The London-based Iraqi National Congress (INC) said a resistance group had tried to assassinate President Saddam's younger son, Qusay, while he was in a motorcade in one of Baghdad's more up-market districts on 1 August. It said he was shot in the arm.

"This brave operation was done by one of our resistance groups," the INC said. "This operation represents a significant break in [the] regime's security apparatus."

There was no independent confirmation of the attack, and no comment from Baghdad.

The opposition group said resistance members in an Oldsmobile car had broken into the motorcade and a gunman opened fire. The vehicle escaped but was later destroyed at a checkpoint by government troops using a grenade launcher. The INC said that President Saddam was personally supervising the investigation into the incident.

Qusay, 36, derives his power from running the elite Republican Guard as well as internal security and intelligence, but has fewer public roles than his flamboyant older brother, Uday, who runs several newspapers, as well as TV and radio stations.

The thuggish Uday was left barely able to walk when he was injured from the waist down in an assassination attempt in December 1996.

But while Uday, who had a reputation for womanising and driving flashy sports cars until the 1996 attack, is often in the media spotlight and holds meetings with visiting dignitaries, his younger brother avoids public appearances.

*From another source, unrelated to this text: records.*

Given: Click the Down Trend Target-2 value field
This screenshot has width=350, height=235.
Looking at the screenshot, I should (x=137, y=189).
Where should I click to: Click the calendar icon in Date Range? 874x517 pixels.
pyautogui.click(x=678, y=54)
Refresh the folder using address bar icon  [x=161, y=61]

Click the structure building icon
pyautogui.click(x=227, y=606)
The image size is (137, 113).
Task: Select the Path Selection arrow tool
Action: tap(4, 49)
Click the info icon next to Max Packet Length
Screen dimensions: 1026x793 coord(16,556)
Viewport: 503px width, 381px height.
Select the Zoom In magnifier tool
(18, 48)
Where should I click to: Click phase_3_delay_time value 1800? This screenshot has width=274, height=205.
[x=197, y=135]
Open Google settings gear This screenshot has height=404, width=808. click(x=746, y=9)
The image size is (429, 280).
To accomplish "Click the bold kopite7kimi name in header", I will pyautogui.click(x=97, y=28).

In the past year, there has been speculation that Qusay was being groomed to take over the Iraqi presidency after officials known to be close to him were promoted to government positions. Qusay has been "elected" to a leading position in the ruling Baath party.

An INC spokesman said that Qusay was "an obvious assassination target" because "he is the second man in command in Iraq, a war criminal who cleansed prisons and put down revolts brutally".

INC, an umbrella organisation grouping a number of opposition groups and activists, is working with America to try to change the leadership in Iraq, possibly through a military strike. Iraqi opposition leaders met senior American officials in Washington at the weekend.

George Bush, as part of his plans for "regime change" in Iraq, signed an order earlier this year authorising the CIA to use "all available tools" to overthrow the Iraqi leader.